» PROMPT
Add 59 to every coordinate in the answers, then write out again the lines beginning with the line with "You are a computer-use" and continuing through the line with "Click the Give feedback person icon", requests included. Leave the pictures out.

» RAW RECORDS
====
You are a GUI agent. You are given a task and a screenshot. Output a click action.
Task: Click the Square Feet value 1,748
====
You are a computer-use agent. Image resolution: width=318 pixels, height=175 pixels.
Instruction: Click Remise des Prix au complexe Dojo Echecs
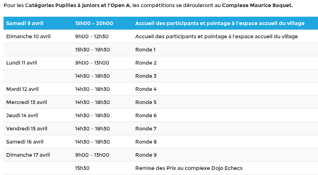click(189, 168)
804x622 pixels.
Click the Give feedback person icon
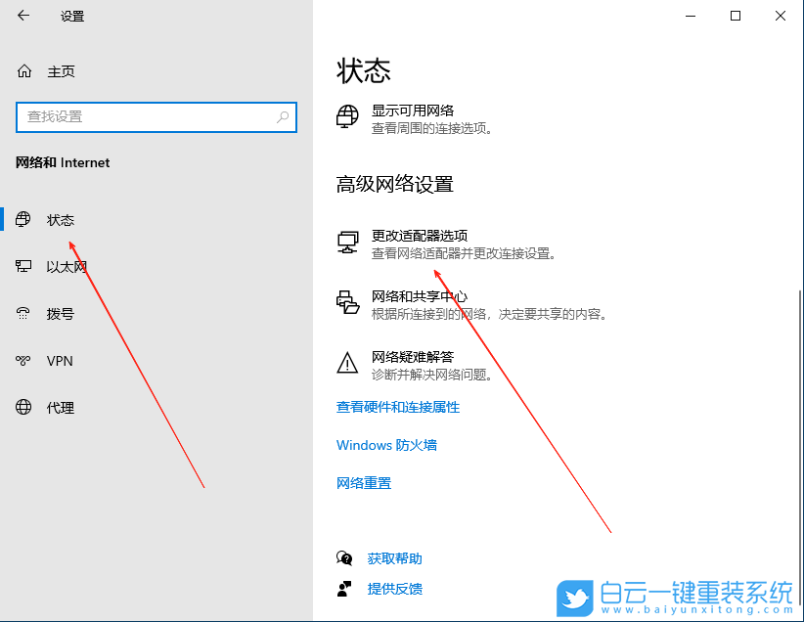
====
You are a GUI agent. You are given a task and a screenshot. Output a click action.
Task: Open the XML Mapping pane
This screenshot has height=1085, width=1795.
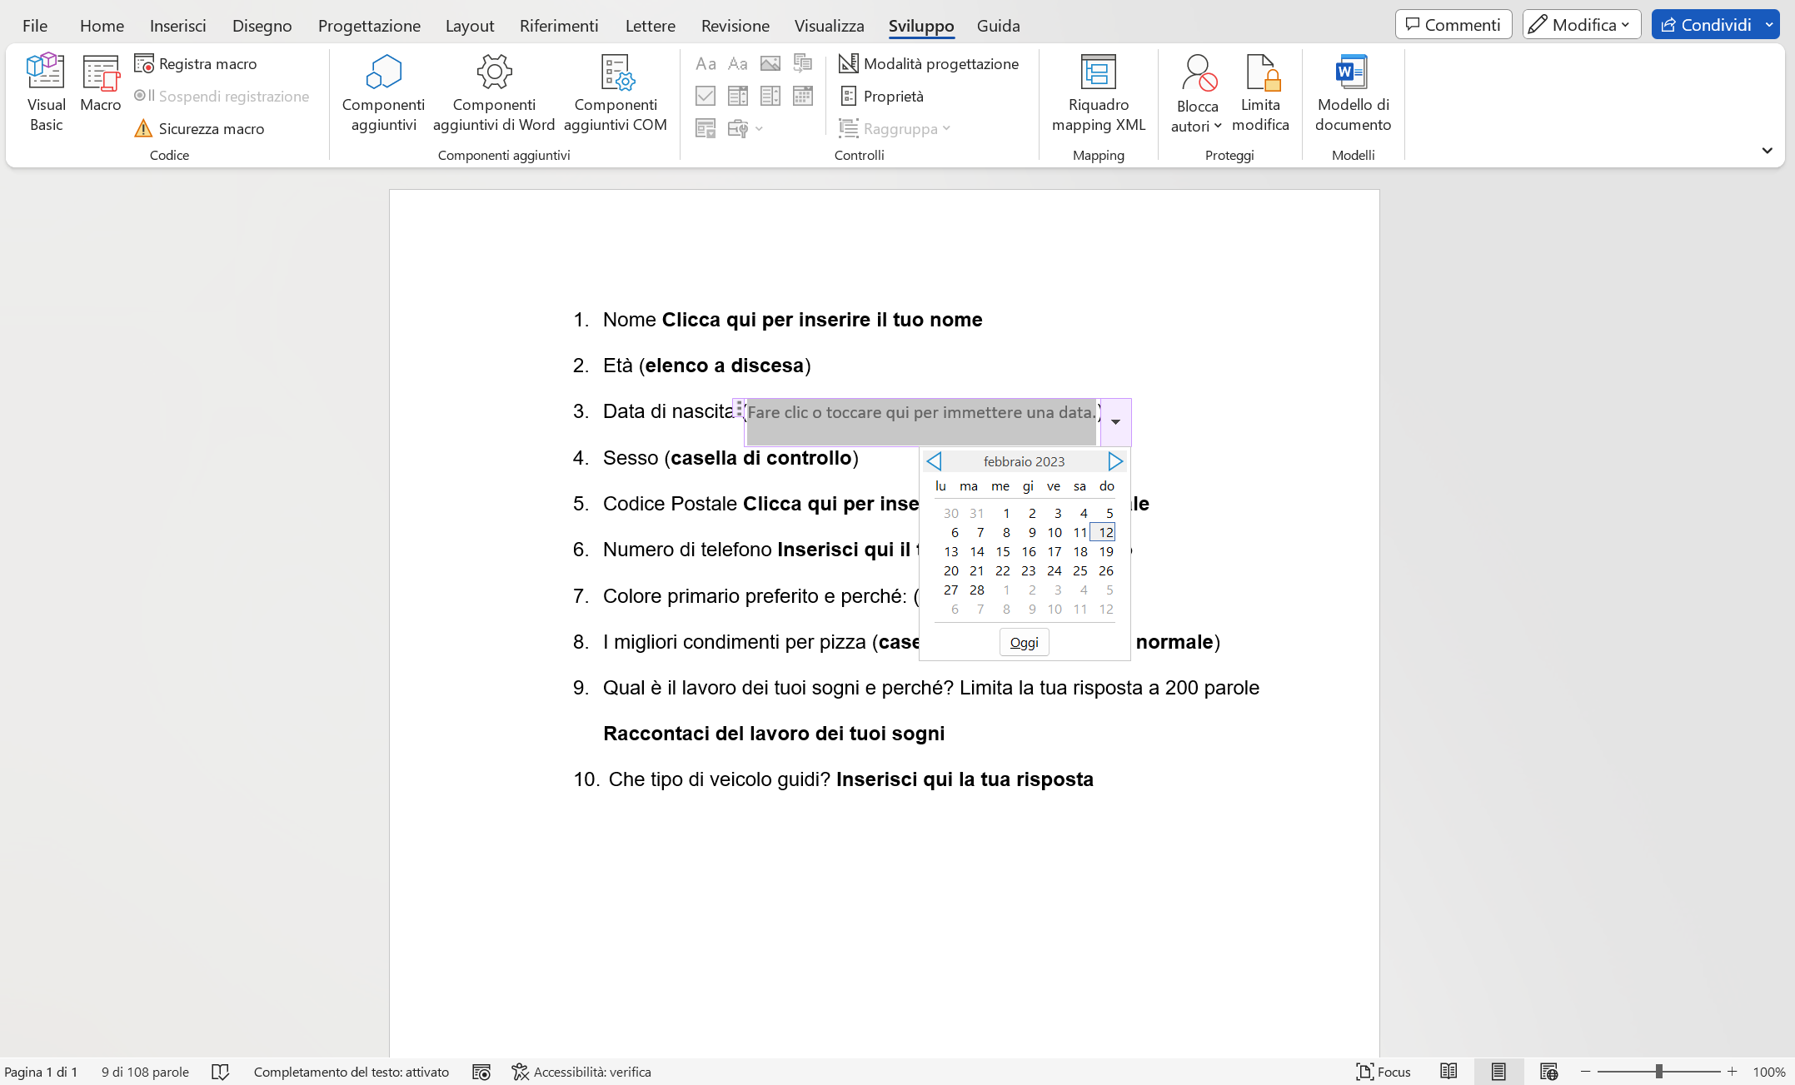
====
» THE ANSWER
You are a computer-use agent. Image resolution: width=318 pixels, height=175 pixels.
Instruction: Click Remise des Prix au complexe Dojo Echecs
click(248, 227)
804x622 pixels.
Click the Give feedback person icon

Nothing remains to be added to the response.